St Jude is the patron Saint of lost causes. And Francis was both my mother’s and father’s favourite saint. He is the patron saint of animals. It’s said my father uttered these words before he died, that St Francis was a wonderful saint. Or some such words, but that might have been my mother’s wishful thinking. She was with my father soon before he died. My father was a master at self-loathing, despite his last-minute re-conversion to religion. 

St Jude, Patron saint of lost causes, of hope when all hope is gone.

Self-loathing. I suspect we all know something about it. The voice in your head telling you you’re useless, a blight on the landscape, a disgrace to humankind. Overdoses of shame then swamp you in a fog of self-criticism and the weird relief that comes from writing yourself off, before your conviction that others would instead.

When I was a child I loved Emily Dickinson’s poem:

 I’m nobody. Who are you? Are you Nobody too? 

She makes a virtue of this state: 

Then there’s a pair of us.

Don’t tell. They’d advertise, you know

How dreary to be somebody. 

How public like a frog 

To tell one’s name the livelong June

To an admiring Bog.

And a children’s verse comes to mind. I like to quote it out loud in sing song fashion to highlight the sensation. 

Nobody likes me
Everybody hates me
Guess I’ll go eat worms
Big, fat, juicy ones
Long, thin, slimy ones
Itsy bitsy, fuzzy wuzzy worms
Down goes the first one
Down goes the second one
Oh, how they wiggle and squirm!
Big, fat, juicy ones
Long, thin, slimy ones
Itsy bitsy, fuzzy wuzzy worms
Up comes the first one
Up comes the second one
Oh, how they wiggle and squirm!
Big, fat, juicy ones
Long, thin, slimy ones
Itsy bitsy, fuzzy wuzzy worms
Nobody likes me
Everybody hates me
Guess I’ll go eat worms!

The strange comfort we get from chastising ourselves, not in the modest way of recognising our mistakes and limitations, but in an all-encompassing and massive way that reckons we’re despicable. Despicable Me. Like one of the minions, only worse.

Yanagihara’s words about the logic of the sick appear after Jude in a wheelchair because walking causes him too much pain in his legs, arrives at his apartment after a long day at the office. He’s a whizz bang lawyer in New York.

He lives on the fifth floor but the lift has stopped working.

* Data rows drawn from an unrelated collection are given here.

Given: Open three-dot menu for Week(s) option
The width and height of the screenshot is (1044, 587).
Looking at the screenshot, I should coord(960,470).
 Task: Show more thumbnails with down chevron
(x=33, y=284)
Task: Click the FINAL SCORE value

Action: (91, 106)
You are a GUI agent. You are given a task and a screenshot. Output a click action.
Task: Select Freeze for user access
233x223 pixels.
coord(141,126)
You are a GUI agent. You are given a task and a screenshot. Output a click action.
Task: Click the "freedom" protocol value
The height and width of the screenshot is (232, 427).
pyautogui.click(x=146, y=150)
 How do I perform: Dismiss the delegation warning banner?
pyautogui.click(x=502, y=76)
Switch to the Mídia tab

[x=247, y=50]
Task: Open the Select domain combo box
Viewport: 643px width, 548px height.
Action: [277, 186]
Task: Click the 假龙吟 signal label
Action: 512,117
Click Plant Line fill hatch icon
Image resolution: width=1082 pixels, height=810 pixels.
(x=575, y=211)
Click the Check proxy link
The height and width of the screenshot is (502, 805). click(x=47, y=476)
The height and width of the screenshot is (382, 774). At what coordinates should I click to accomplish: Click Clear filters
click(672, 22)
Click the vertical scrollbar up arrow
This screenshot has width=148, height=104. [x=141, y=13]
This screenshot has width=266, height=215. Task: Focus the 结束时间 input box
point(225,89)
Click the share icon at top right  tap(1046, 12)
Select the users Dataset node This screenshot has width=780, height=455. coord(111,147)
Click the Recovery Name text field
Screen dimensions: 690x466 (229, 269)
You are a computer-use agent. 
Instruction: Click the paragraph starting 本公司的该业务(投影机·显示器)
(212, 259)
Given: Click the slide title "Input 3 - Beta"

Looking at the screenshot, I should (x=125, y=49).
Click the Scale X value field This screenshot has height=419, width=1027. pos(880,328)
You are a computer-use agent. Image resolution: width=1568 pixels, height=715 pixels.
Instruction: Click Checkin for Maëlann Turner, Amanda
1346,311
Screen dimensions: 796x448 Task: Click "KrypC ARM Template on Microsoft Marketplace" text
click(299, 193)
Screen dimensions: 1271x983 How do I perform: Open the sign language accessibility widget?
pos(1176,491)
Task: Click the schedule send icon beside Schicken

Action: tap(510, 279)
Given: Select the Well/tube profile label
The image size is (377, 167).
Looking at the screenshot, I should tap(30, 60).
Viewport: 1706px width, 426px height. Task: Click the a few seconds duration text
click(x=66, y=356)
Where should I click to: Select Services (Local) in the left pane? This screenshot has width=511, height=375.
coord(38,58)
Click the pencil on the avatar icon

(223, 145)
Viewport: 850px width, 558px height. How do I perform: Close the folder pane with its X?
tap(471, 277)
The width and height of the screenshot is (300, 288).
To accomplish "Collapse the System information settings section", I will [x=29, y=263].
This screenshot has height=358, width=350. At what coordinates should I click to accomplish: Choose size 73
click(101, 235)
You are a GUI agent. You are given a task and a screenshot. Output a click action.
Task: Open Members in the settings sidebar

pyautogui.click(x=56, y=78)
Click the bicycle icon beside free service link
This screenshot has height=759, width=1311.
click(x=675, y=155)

He rings the few friends he’s prepared to call upon but none of them are available. His closest friend Willem, at a party, doesn’t hear his phone ring.

After moments of despair, Jude starts to lug himself up the one hundred plus steps. Dragging his folded wheelchair behind. He collapses midway and tries his friends again.

Half an hour later he drags himself up the final stretch, finally reaches his apartment, gets inside, then loses consciousness. 

When Willem reaches him, Jude’s out cold and drooling. Willem calls Andy, Jude’s doctor and a friend. When Jude wakes up hours later, both independently ask him: ‘What were you thinking?’

Why didn’t he call so or so and so. Why didn’t he wait for Willem to come. Then Yanagihara offers the simple words: ‘impossible to explain to the healthy the logic of the sick.’

So many layers of meaning here. This book is an attempt to explain to all of us who can bear to read, the ways in which the unmitigated abuse of a child can turn the life of even the most gifted into a never ending cycle of self hatred and cruelty. The book makes sense of self destruction in ways I can see more clearly than ever before.

We need books like these, despite the pain they evoke. We need to understand the lives of those so wounded they can never overcome their pain. We need to accompany them on their journeys so we can better understand and try to stop the cruelties that give rise to such lives in the first place.